Heading out to the Cape next week. Does anyone have any suggestions for good hikes; something in the 3-5 mile range, possibly with ocean views? We're staying in Harwich so the closer the better.


----------



## HughK (Jul 26, 2004)

Try the Aububon Sanctuary in Wellfleet, there is also a Nature Preserve between Brewster and Orleans along Rte 6A that takes you out on a "barrier island" like walk.

The National Seashore- excellent beach walking. Though they may tend to be crowded- so try early morning/late afternoon. 

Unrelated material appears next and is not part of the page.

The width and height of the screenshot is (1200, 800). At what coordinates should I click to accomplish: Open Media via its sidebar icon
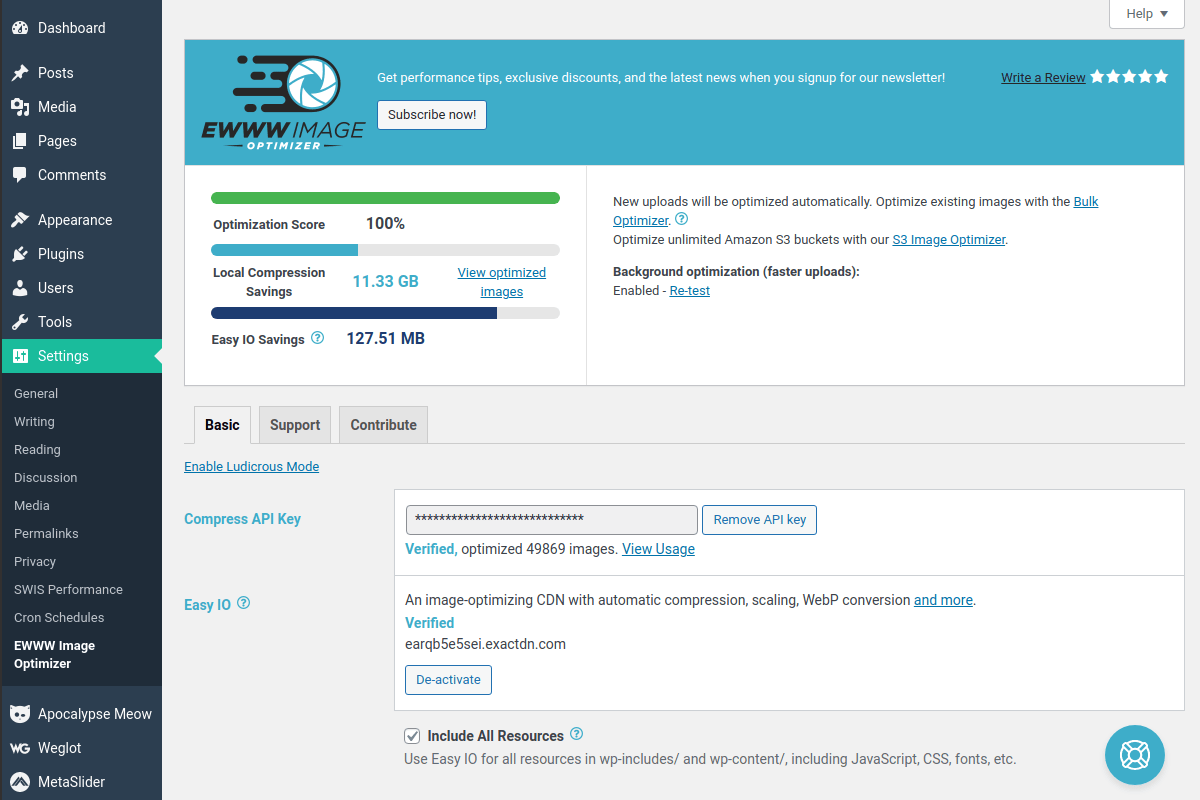pos(20,107)
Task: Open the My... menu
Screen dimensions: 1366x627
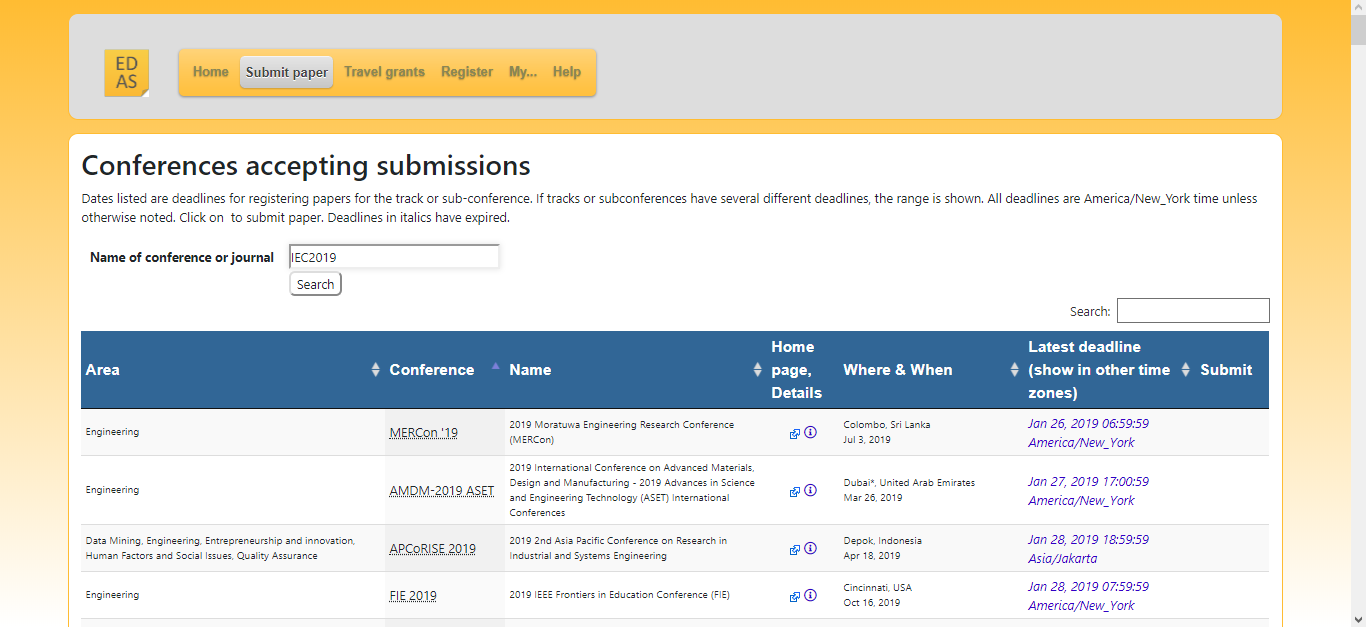Action: [522, 72]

Not certain if you'll find five miles - there is always the bike path that runs on along the old Cape Cod railroad bed. 

Hugh.


----------



## photohikedive (Aug 24, 2004)

*I know I am late but...*

check into the Trustees of Reservations next time you plan a trip to the Cape, or anywhere in MA.  They are a conservation group that is doing an excellent job of preserving lands in this developing state of ours.  They have several beautiful parks scattered around, including Worlds End in Hingham.  While not on the Cape, it is a must see for anyone who is visiting, not to mention living in MA.


----------



## Mike P. (Aug 27, 2004)

When we stayed in Sandwich we would either jog or bike ride from one end of the Canal to the other.  Paved bike trail but very scenic with lots of boot traffic, from Sail boats to Naval vessels, container ships  & the occasional Cruise boat


----------